Provided information =>
_____

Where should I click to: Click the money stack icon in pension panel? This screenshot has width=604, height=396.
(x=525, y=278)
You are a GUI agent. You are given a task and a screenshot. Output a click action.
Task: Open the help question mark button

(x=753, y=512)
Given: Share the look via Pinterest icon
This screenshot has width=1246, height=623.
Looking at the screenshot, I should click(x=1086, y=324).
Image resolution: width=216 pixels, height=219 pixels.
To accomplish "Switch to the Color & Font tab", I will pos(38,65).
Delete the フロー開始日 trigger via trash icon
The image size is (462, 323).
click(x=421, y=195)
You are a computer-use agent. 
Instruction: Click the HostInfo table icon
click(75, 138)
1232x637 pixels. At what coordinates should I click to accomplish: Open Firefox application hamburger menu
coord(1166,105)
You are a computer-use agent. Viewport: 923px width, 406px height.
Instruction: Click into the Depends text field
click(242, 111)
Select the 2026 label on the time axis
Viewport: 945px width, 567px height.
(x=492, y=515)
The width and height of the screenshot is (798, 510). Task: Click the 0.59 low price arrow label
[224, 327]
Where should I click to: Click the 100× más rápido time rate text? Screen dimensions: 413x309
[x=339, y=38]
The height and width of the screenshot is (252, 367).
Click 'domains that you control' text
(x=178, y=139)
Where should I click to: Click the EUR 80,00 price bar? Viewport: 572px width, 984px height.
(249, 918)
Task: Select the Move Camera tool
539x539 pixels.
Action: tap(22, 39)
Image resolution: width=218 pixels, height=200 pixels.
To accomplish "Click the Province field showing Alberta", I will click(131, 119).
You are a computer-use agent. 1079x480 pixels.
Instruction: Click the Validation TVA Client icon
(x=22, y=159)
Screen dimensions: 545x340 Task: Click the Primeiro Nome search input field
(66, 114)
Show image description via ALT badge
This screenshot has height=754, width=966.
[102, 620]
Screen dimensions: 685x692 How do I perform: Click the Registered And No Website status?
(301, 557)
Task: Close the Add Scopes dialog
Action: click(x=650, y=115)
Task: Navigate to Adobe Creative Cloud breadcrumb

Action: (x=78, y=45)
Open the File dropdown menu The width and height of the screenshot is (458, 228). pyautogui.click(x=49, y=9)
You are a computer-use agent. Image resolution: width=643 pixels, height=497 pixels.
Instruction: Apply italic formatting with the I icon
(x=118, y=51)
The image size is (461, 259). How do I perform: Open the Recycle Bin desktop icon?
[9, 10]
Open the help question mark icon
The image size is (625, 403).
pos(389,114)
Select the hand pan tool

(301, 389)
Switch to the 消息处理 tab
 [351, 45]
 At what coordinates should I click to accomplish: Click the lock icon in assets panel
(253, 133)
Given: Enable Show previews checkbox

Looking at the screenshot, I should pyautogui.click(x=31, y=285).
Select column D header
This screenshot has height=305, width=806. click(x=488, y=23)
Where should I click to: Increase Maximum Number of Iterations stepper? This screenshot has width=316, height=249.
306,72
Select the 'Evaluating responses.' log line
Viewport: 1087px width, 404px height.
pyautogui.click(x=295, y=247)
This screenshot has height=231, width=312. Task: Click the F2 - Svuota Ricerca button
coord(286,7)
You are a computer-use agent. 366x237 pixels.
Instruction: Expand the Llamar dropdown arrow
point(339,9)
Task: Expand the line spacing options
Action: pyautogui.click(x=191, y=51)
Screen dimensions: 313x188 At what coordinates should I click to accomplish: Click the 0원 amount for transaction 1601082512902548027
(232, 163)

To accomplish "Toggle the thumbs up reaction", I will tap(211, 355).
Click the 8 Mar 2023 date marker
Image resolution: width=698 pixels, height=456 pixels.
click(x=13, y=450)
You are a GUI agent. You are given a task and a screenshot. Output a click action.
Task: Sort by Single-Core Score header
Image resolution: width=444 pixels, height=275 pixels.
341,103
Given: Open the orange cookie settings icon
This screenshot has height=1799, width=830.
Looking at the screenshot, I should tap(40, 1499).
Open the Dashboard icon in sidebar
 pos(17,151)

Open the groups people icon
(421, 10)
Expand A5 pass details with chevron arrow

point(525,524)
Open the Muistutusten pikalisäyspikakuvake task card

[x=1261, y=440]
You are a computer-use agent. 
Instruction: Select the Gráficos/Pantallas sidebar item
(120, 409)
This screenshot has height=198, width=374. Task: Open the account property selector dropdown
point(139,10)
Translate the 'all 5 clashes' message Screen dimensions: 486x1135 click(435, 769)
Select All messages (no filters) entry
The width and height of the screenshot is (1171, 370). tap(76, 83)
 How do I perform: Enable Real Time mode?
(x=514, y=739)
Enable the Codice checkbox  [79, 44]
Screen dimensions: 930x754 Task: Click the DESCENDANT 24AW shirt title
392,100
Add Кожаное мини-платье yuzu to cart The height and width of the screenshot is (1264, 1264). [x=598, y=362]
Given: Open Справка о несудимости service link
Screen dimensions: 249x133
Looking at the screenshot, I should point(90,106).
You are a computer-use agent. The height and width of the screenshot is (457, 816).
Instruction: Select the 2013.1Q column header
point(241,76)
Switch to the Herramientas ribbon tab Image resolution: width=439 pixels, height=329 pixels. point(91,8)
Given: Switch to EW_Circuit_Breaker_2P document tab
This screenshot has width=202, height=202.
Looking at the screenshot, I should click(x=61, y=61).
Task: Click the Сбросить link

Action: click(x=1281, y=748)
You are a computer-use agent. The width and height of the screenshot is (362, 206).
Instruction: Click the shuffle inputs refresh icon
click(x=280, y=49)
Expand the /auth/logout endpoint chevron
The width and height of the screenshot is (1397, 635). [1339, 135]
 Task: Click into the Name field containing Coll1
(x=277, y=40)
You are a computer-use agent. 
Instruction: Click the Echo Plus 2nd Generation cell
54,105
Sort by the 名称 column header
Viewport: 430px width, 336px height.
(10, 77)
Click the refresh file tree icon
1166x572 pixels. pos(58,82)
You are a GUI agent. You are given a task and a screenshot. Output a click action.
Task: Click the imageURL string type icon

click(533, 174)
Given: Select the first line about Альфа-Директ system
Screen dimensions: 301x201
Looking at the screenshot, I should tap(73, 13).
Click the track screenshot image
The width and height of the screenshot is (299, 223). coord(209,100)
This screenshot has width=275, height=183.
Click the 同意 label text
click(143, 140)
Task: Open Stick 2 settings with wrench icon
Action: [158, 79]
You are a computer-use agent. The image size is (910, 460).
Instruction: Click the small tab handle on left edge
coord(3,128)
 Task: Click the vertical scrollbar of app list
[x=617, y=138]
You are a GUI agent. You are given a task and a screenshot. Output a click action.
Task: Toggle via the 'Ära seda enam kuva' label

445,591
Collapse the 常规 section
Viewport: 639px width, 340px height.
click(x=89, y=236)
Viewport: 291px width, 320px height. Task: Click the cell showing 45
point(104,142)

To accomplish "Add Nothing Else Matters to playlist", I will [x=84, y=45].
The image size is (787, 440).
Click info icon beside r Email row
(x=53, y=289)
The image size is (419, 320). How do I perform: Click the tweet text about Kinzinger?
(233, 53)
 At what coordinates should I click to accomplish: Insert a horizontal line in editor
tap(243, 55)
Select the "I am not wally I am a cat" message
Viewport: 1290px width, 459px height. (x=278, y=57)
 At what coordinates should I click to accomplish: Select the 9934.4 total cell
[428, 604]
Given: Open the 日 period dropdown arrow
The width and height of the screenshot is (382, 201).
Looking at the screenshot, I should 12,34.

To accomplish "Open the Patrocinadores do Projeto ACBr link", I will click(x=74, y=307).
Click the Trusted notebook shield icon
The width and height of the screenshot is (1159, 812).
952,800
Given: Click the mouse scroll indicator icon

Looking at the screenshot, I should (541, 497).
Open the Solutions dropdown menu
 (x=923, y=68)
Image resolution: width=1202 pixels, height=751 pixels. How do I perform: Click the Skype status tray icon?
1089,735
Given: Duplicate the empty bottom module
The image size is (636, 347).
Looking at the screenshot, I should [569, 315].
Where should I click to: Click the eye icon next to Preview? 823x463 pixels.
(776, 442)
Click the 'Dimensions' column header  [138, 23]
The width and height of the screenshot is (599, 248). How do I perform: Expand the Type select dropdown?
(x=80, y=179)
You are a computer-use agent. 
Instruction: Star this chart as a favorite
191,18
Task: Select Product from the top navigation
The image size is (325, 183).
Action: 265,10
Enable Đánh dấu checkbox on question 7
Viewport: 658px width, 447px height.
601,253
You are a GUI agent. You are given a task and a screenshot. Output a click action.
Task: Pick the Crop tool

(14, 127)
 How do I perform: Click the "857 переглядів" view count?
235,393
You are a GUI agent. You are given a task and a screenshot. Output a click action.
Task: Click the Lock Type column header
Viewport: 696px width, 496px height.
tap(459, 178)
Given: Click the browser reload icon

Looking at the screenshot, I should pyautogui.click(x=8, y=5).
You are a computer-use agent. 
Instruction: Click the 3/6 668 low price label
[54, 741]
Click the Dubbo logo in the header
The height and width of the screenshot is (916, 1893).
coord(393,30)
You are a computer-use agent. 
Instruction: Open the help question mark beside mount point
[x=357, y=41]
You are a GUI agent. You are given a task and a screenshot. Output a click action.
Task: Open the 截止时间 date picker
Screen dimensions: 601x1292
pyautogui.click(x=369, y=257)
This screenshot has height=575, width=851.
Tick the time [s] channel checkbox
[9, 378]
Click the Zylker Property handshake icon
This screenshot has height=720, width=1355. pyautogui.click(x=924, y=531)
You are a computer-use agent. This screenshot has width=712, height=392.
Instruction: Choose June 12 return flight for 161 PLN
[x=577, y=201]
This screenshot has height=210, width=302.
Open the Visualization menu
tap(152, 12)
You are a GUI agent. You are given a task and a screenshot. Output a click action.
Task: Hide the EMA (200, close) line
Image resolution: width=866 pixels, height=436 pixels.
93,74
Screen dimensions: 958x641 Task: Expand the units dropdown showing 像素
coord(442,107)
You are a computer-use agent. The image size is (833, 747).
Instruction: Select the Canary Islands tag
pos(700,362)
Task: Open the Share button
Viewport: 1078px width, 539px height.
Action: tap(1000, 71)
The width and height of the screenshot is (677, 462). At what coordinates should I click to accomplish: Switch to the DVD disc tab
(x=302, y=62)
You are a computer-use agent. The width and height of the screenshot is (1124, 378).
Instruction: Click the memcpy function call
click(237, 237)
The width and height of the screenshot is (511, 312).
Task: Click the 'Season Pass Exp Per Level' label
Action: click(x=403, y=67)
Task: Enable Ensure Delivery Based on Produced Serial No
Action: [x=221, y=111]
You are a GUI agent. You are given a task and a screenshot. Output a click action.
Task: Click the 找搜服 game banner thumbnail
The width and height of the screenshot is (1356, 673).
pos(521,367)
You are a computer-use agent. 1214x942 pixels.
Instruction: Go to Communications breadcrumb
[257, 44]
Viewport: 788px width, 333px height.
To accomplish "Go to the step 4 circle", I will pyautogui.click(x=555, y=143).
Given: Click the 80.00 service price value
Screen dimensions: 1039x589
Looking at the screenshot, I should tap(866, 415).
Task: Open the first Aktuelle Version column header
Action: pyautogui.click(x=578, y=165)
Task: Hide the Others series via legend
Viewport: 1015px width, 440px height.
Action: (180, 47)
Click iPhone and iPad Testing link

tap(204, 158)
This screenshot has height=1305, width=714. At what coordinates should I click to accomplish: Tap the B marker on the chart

_____

Problem statement => What lines in the entries contain "Hide"? Report each one by copying it.

Result of the task =>
Task: Hide the EMA (200, close) line
Task: Hide the Others series via legend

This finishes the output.